Check out online marketplaces in the UAE (https://selling-online-overseas.export.great.gov.uk) where DIT has negotiated listings at better-than-commercial rates.

Licensing or franchising in the UAE

Franchising is a growing area in the UAE. However, you should take advice from a local legal franchise expert who understands the UAE Commercial Agencies Law and other requirements. You should also ensure you carry out due diligence when selecting a franchisee, take appropriate IP protection and be conscious of Islamic dietary laws (halal meat/cosmetic products, prohibition of pork and alcohol content, etc.) as well as local dress and customs.

Visit the international section of the British Franchise Association at: http://www.thebfa.org/international for more information on franchising.

[Source – DIT/ gov.uk]

 

Getting finance to fulfil an export contract in the UAE

Overall, the UAE ranks 21st out of 190 economies in the World Bank’s 2018 Doing Business Rankings, although 90th for ease of getting credit. See: http://www.doingbusiness.org/data/exploreeconomies/united-arab-emirates.

Schemes are available to UK companies selling products and services to the UAE to make it easier to fulfil an export contract and grow your business. Contact your bank or specialist financial organisations for assistance.

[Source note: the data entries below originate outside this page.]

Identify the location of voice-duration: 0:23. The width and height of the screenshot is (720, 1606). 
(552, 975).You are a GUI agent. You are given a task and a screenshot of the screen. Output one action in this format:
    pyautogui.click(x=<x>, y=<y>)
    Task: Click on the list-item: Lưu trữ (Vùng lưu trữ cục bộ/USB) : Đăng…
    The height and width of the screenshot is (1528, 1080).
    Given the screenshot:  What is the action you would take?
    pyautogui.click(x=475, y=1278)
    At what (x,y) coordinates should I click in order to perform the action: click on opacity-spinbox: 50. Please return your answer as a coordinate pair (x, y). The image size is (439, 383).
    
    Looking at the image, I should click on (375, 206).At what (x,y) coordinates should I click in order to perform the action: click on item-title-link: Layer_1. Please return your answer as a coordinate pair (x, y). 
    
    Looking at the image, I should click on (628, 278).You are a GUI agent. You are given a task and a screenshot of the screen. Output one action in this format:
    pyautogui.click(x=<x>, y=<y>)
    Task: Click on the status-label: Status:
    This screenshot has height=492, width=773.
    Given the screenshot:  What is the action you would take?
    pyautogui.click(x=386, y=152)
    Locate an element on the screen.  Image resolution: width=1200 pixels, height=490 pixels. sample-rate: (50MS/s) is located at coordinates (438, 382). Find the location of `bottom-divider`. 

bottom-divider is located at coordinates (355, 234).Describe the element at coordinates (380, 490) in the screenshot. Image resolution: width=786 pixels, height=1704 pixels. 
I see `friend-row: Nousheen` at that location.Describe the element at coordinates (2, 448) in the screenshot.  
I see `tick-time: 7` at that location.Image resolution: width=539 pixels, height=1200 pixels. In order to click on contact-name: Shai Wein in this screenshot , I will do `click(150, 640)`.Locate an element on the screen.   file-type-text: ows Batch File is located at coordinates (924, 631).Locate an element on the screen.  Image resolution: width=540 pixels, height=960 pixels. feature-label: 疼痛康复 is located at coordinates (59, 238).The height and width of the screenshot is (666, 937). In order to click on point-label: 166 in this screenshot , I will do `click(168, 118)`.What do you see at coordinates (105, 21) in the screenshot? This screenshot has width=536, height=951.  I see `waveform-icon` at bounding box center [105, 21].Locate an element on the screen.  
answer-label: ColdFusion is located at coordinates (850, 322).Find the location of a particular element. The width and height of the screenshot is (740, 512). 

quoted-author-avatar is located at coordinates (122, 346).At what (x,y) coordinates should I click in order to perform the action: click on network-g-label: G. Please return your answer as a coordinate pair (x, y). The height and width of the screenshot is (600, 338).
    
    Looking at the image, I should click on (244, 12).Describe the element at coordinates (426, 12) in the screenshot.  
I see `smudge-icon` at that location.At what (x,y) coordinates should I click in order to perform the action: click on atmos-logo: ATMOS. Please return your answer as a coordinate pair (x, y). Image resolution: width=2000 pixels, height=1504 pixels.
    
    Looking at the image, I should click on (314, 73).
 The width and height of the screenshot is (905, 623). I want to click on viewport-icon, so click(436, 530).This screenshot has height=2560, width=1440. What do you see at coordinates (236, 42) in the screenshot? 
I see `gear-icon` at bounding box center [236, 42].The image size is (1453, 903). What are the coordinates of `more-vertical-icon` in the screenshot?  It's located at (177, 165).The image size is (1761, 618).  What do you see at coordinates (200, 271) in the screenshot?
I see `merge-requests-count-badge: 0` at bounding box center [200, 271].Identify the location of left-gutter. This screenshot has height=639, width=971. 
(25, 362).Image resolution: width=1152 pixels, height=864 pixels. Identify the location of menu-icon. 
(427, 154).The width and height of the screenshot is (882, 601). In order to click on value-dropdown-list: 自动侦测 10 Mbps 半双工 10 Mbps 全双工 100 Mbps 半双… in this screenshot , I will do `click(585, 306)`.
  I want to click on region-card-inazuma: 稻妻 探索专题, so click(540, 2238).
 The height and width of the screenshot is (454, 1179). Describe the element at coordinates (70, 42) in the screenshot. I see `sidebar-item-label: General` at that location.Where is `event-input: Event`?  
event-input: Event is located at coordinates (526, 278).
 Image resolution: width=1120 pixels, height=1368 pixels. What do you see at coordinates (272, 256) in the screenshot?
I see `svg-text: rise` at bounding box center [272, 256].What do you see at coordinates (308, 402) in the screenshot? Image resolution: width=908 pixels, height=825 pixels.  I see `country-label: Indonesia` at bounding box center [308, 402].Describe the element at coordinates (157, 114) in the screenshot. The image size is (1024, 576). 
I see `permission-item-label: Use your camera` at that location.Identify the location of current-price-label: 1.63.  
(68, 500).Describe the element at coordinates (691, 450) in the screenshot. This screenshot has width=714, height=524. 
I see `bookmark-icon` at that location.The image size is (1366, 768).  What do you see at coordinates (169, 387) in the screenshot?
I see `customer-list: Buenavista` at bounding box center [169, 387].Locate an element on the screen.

UK Export Finance (UKEF) has significant risk capacity to support exports to the UAE, see: https://www.gov.uk/guidance/country-cover-policy-and-indicators#united-arab-emirates-uae. You can contact one of UKEF’s export finance advisers at: https://www.gov.uk/government/publications/find-an-export-finance-manager for free and impartial advice on your finance options.

Transferring money from the UAE

The process to transfer money is quite easy – all you need is a bank account. Electronic transfers are simple but you must not take more than AED 100,000 out of the country.

There are no restrictions on profit transfer or capital repatriation.